Cargo cults are millenarian movements that arose in Melanesia under colonial rule, and inspired Richard Feynman to coin the expression "cargo cult science". In Feynman's description, after the end of the Second World War, practitioners believed that air delivery of cargo would resume if they carried out the proper rituals, such as building runways, lighting fires next to them, and wearing headphones carved from wood while sitting in fabricated control towers. "The form is perfect. It looks exactly the way it looked before. But it doesn’t work."

The term then became used more widely as a metaphor for empty rituals. The term "cargo-cult programming" appeared in version 2.5.1 of the Jargon File, a glossary of computing slang, released in January 1991. The term "cargo cult" in anthropology, meanwhile, is increasingly avoided for failing to represent the complexity of Melanesian beliefs.

==Cargo cult software engineering==
A related term to cargo cult programming in software engineering is cargo cult software engineering, coined by Steve McConnell.

Records from a data collection
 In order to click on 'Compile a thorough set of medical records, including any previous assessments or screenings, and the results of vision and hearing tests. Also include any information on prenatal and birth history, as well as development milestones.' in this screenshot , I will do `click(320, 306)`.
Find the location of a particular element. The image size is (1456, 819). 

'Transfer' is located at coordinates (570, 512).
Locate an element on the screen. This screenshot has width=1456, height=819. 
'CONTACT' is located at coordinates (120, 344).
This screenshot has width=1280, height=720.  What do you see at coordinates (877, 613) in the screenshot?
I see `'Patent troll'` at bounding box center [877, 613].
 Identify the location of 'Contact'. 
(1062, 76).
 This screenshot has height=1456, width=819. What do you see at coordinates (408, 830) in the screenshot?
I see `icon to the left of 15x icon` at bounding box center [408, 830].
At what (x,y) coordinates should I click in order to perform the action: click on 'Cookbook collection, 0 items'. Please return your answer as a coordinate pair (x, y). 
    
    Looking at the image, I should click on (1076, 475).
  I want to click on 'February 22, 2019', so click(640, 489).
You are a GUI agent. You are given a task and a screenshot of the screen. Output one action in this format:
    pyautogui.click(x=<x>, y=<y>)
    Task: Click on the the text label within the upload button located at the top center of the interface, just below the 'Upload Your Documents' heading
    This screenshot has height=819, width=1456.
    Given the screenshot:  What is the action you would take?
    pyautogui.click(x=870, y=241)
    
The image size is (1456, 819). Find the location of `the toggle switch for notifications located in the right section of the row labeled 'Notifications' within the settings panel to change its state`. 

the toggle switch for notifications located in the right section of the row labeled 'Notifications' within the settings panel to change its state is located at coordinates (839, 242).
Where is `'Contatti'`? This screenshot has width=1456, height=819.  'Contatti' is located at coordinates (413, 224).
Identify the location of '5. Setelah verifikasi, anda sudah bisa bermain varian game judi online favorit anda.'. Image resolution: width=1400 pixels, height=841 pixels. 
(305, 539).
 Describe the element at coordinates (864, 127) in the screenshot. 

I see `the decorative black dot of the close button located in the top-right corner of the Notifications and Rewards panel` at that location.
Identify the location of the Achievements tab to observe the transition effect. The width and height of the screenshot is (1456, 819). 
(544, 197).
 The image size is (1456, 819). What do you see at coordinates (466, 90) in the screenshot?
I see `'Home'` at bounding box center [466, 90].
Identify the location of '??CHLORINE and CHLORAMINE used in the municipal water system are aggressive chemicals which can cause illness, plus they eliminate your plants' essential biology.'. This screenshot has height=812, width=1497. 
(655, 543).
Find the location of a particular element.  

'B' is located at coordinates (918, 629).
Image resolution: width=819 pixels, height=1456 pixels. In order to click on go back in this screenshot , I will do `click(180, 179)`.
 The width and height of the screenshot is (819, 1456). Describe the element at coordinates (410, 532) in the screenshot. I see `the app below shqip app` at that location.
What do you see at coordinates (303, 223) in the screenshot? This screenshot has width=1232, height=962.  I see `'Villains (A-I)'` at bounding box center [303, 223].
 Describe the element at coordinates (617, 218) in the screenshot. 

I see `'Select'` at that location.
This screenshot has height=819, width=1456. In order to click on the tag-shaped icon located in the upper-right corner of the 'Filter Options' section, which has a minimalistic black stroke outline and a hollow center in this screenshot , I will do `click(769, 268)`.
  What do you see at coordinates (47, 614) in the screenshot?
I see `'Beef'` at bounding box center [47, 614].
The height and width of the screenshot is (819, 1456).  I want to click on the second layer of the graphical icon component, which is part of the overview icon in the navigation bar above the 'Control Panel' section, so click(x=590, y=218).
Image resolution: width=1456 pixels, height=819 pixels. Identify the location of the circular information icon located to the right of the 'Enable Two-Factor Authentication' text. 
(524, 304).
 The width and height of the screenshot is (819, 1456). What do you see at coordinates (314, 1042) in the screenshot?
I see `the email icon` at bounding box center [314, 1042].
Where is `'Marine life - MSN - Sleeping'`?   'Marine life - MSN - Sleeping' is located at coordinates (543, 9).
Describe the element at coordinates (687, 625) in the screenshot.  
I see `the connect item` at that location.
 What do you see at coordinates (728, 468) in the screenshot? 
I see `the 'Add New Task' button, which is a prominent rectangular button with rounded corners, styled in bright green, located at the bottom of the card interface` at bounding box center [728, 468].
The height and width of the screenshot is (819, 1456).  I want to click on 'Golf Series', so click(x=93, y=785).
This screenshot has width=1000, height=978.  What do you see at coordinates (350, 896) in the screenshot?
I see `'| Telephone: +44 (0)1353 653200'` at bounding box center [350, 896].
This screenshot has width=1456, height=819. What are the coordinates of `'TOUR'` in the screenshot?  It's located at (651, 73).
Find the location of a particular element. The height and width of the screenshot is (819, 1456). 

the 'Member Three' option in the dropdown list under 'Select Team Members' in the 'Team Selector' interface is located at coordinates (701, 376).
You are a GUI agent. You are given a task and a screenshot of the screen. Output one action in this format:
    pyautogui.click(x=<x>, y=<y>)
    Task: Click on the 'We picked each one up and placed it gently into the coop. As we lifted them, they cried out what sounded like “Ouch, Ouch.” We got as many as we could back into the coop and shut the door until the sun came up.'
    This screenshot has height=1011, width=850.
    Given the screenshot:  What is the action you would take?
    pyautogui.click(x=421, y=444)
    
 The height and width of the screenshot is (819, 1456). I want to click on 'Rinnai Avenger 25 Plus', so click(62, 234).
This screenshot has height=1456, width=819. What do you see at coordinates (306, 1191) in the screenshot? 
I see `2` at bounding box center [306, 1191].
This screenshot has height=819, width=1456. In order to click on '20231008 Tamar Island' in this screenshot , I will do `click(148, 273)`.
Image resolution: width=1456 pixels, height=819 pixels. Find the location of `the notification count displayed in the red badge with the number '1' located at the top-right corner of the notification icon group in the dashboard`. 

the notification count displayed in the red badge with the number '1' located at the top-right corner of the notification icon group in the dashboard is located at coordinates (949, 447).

- WHAT TO DO -
Reproduce the passage on cargo cults between "The term then" and "by Steve McConnell.", inclusive.

- TASK SOLUTION -
The term then became used more widely as a metaphor for empty rituals. The term "cargo-cult programming" appeared in version 2.5.1 of the Jargon File, a glossary of computing slang, released in January 1991. The term "cargo cult" in anthropology, meanwhile, is increasingly avoided for failing to represent the complexity of Melanesian beliefs.

==Cargo cult software engineering==
A related term to cargo cult programming in software engineering is cargo cult software engineering, coined by Steve McConnell.